## Provided records

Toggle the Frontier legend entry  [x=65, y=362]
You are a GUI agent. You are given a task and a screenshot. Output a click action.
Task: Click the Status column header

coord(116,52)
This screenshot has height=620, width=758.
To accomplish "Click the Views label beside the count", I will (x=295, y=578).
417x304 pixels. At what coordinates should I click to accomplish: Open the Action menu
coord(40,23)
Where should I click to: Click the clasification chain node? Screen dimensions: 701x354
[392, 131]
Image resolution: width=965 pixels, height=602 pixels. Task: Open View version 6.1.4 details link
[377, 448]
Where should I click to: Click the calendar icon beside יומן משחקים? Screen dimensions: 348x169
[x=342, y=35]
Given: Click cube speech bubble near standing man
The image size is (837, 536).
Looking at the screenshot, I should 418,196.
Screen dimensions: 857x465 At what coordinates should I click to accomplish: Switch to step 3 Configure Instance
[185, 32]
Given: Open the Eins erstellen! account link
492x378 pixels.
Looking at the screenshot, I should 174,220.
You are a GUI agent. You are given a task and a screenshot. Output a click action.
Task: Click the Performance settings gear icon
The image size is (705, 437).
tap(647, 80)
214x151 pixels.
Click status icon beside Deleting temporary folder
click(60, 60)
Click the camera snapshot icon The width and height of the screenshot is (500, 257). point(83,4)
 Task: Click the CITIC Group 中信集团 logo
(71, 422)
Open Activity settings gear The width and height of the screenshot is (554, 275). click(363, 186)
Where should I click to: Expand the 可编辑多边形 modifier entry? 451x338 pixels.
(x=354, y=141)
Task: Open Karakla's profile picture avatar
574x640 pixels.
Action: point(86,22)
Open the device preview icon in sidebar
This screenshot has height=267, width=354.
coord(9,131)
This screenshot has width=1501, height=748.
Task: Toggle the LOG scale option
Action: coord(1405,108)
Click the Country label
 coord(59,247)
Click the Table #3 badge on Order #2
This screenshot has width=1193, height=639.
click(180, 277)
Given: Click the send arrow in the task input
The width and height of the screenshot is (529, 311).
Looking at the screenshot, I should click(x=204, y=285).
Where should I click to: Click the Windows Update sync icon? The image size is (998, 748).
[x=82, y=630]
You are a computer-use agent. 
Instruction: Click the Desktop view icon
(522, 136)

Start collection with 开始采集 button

## Problem requirements
Using the data above, print exactly the lines from the line that contains "492x378 pixels." through the line that contains "214x151 pixels.", with both included.

## Task answer
492x378 pixels.
Looking at the screenshot, I should 174,220.
You are a GUI agent. You are given a task and a screenshot. Output a click action.
Task: Click the Performance settings gear icon
The image size is (705, 437).
tap(647, 80)
214x151 pixels.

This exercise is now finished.